Given entries:
# # # # #

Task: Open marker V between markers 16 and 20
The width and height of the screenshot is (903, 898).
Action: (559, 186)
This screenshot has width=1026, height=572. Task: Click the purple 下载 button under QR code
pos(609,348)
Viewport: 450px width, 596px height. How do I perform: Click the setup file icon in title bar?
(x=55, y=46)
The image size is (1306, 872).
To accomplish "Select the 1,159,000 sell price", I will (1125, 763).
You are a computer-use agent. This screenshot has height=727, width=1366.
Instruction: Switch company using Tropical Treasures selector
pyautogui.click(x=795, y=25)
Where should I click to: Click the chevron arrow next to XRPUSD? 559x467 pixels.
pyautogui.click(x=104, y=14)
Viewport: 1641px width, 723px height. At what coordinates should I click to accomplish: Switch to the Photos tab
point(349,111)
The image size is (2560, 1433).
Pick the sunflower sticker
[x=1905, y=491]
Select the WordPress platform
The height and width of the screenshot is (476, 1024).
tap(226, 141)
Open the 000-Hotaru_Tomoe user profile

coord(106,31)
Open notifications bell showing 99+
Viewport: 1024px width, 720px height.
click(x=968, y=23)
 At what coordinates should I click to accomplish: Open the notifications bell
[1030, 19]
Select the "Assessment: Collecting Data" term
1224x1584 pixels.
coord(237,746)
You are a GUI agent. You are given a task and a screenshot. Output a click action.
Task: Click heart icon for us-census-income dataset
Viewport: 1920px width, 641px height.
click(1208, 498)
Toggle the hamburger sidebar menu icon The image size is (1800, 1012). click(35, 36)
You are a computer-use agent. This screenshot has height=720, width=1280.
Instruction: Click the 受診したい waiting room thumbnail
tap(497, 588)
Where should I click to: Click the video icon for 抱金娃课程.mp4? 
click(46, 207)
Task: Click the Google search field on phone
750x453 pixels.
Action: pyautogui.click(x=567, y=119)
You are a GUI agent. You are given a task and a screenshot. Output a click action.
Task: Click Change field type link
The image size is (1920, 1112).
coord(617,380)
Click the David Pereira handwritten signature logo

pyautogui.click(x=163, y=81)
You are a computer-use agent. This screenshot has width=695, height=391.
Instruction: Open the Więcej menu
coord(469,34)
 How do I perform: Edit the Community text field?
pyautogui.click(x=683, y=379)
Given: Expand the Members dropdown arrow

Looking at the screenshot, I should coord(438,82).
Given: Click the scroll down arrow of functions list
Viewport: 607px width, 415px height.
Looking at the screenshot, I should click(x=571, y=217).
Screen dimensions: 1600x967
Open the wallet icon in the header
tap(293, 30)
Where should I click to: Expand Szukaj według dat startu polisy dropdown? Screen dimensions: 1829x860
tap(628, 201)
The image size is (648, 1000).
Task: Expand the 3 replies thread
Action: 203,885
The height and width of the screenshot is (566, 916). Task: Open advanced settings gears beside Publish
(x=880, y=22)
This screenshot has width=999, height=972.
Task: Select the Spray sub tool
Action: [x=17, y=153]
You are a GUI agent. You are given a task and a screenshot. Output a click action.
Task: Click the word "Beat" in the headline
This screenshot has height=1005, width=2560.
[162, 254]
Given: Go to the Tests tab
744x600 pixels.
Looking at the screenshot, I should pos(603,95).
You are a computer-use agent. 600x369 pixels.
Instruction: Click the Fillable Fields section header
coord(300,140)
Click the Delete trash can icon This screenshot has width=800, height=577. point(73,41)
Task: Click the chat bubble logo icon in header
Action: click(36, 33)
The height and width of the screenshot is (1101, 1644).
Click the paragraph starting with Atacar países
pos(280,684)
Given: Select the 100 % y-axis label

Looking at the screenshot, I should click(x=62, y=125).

# # # # #

Task:
Print the records above exactly. Omit nothing.

Output of the exercise:
Task: Open marker V between markers 16 and 20
The width and height of the screenshot is (903, 898).
Action: (559, 186)
This screenshot has width=1026, height=572. Task: Click the purple 下载 button under QR code
pos(609,348)
Viewport: 450px width, 596px height. How do I perform: Click the setup file icon in title bar?
(x=55, y=46)
The image size is (1306, 872).
To accomplish "Select the 1,159,000 sell price", I will (1125, 763).
You are a computer-use agent. This screenshot has height=727, width=1366.
Instruction: Switch company using Tropical Treasures selector
pyautogui.click(x=795, y=25)
Where should I click to: Click the chevron arrow next to XRPUSD? 559x467 pixels.
pyautogui.click(x=104, y=14)
Viewport: 1641px width, 723px height. At what coordinates should I click to accomplish: Switch to the Photos tab
point(349,111)
The image size is (2560, 1433).
Pick the sunflower sticker
[x=1905, y=491]
Select the WordPress platform
The height and width of the screenshot is (476, 1024).
tap(226, 141)
Open the 000-Hotaru_Tomoe user profile

coord(106,31)
Open notifications bell showing 99+
Viewport: 1024px width, 720px height.
click(x=968, y=23)
 At what coordinates should I click to accomplish: Open the notifications bell
[1030, 19]
Select the "Assessment: Collecting Data" term
1224x1584 pixels.
coord(237,746)
You are a GUI agent. You are given a task and a screenshot. Output a click action.
Task: Click heart icon for us-census-income dataset
Viewport: 1920px width, 641px height.
click(1208, 498)
Toggle the hamburger sidebar menu icon The image size is (1800, 1012). click(35, 36)
You are a computer-use agent. This screenshot has height=720, width=1280.
Instruction: Click the 受診したい waiting room thumbnail
tap(497, 588)
Where should I click to: Click the video icon for 抱金娃课程.mp4? 
click(46, 207)
Task: Click the Google search field on phone
750x453 pixels.
Action: pyautogui.click(x=567, y=119)
You are a GUI agent. You are given a task and a screenshot. Output a click action.
Task: Click Change field type link
The image size is (1920, 1112).
coord(617,380)
Click the David Pereira handwritten signature logo

pyautogui.click(x=163, y=81)
You are a computer-use agent. This screenshot has width=695, height=391.
Instruction: Open the Więcej menu
coord(469,34)
 How do I perform: Edit the Community text field?
pyautogui.click(x=683, y=379)
Given: Expand the Members dropdown arrow

Looking at the screenshot, I should coord(438,82).
Given: Click the scroll down arrow of functions list
Viewport: 607px width, 415px height.
Looking at the screenshot, I should click(x=571, y=217).
Screen dimensions: 1600x967
Open the wallet icon in the header
tap(293, 30)
Where should I click to: Expand Szukaj według dat startu polisy dropdown? Screen dimensions: 1829x860
tap(628, 201)
The image size is (648, 1000).
Task: Expand the 3 replies thread
Action: 203,885
The height and width of the screenshot is (566, 916). Task: Open advanced settings gears beside Publish
(x=880, y=22)
This screenshot has width=999, height=972.
Task: Select the Spray sub tool
Action: [x=17, y=153]
You are a GUI agent. You are given a task and a screenshot. Output a click action.
Task: Click the word "Beat" in the headline
This screenshot has height=1005, width=2560.
[162, 254]
Given: Go to the Tests tab
744x600 pixels.
Looking at the screenshot, I should pos(603,95).
You are a computer-use agent. 600x369 pixels.
Instruction: Click the Fillable Fields section header
coord(300,140)
Click the Delete trash can icon This screenshot has width=800, height=577. point(73,41)
Task: Click the chat bubble logo icon in header
Action: click(36, 33)
The height and width of the screenshot is (1101, 1644).
Click the paragraph starting with Atacar países
pos(280,684)
Given: Select the 100 % y-axis label

Looking at the screenshot, I should click(x=62, y=125).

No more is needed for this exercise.